I flashed a hopeful grin as the two of them looked around at me. Derry, with a quick brush of a sleeve across his face, studied the board. “You’re teaching Morgan to play?”

 

Ezra cleared his throat, and I noticed he was fighting down a smile. “No, apparently he already knows.”

 

“Ah,” Derry said, taking my seat as Ezra mercifully eliminated the evidence of my defeat. I watched the two of them at it a while. By the second game, Ezra was nearly asleep in his chair, and I decided to nix my plans to attend the Stride funeral or do any investigation at all. Ezra needed a distraction, a healthy one. I talked it over with Derry, who came up with half a dozen suggestions that no doubt sounded like fun to him, even if they didn’t sound that way to me.

 

What the hell, maybe an afternoon in the park would be good for me. More importantly, it would be good for Ezra. I virtually sleepwalked him from chair to bed and asked Sully to keep any wayward spirits from disturbing his sleep. But it wasn’t long before Ezra started tossing and turning. I hung on to him through the rough spots and soothed him back to sleep when he woke. By three in the morning, an afternoon in the park was looking better and better. We’d both be too tired to do anything but lie in the grass and soak up the sun.

 

“And there’d better be some goddamned sun,” I muttered, giving Ezra a little squeeze as he relaxed against me. I wished I could get in his head and chase away whatever or whomever haunted him. I had leaned on him more than I’d realized and now, when I couldn’t, I felt the loss. Worse, I couldn’t provide the same comfort he had provided me.

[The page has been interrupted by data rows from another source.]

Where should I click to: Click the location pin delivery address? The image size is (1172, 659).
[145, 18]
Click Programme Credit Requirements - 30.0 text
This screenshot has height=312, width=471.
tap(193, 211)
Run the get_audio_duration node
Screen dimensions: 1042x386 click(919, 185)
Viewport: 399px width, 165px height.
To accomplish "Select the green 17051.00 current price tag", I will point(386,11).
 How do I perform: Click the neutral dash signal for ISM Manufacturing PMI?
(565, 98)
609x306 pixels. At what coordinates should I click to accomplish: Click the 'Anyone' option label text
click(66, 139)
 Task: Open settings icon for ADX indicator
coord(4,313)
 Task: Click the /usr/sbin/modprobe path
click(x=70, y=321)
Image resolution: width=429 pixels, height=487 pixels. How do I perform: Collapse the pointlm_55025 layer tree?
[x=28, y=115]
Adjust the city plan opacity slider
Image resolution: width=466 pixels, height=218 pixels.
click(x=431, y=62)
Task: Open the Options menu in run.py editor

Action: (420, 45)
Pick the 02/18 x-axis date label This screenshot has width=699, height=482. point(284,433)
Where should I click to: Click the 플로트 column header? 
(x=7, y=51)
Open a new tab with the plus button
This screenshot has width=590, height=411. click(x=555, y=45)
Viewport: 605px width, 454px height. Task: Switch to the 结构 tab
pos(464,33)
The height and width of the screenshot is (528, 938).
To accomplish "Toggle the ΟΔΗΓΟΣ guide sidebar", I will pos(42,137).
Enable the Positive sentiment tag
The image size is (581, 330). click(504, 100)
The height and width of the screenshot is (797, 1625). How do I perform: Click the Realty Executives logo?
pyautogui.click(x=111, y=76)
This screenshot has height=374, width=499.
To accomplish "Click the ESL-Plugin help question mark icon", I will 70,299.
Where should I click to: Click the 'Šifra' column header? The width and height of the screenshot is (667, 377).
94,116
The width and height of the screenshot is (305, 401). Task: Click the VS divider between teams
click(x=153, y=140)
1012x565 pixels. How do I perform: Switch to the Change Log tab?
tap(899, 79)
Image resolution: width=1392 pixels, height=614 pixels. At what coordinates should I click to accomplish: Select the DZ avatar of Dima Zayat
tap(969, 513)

I couldn’t make him stop doubting his own sanity, nor help him escape the visions that caused him to doubt it in the first place. All I could do was hold him, which seemed inadequate when he was caught between this world and the next and moaning fearfully in his sleep.

 

But as terrible as the tossing and turning was, it had nothing on waking to find him gone.

 

“Ez?” I jerked upright and looked around the dimly moonlit room, to find he hadn’t gone far. Still in his nightshirt, he knelt over a small suitcase into which he was stuffing his possessions. He worked with a speed bordering on panic. I hated to imagine the nightmare that had led to this. “You going somewhere?”

 

As I sat beside him on the rug, Ezra continued to throw anything at hand into the suitcase. “He will not be done. When he knows I’ve gotten away, they’ll come again and I’ll be locked up some place where no one can find me.” Eyes bright and anguished fixed on my face. “Not even you.”

 

“Ezra—”

 

“Come with me. We’ll run away, to Paris or Naples. America, if you like. He’d have no hope of finding us there.”

 

Goddamn, I wanted to kick someone’s ass and I knew just whose. I caught the feverishly moving hands, putting an end to the packing for our new lives as fugitives. “Listen to me. He’s not going to come after you. It’s over.”

 

“You don’t know that. You can’t know.”

 

“I do. He won’t, because….” I sighed. I hadn’t wanted to tell him, at least not until he was a little steadier. “Your dad was the one who signed the papers for your release.” I gave him the truth, without quoting dear old Sir William; that shit, he didn’t need to hear. Ezra let me get it all out, seeming too dazed to interrupt. An uneasy corner of my mind wondered if he would hate me for what I’d done. He didn’t seem angry. I wasn’t sure what he seemed. “You okay?”

 

“You blackmailed my father.”

 

“We didn’t know how else we’d get you out of there as fast. Or even at all,” I added, reaching for any points I could.

 

“You blackmailed him.” He couldn’t seem to grasp the concept. His eyes rose to mine. “For me.” He said it as if it were a revelation beyond all imagining.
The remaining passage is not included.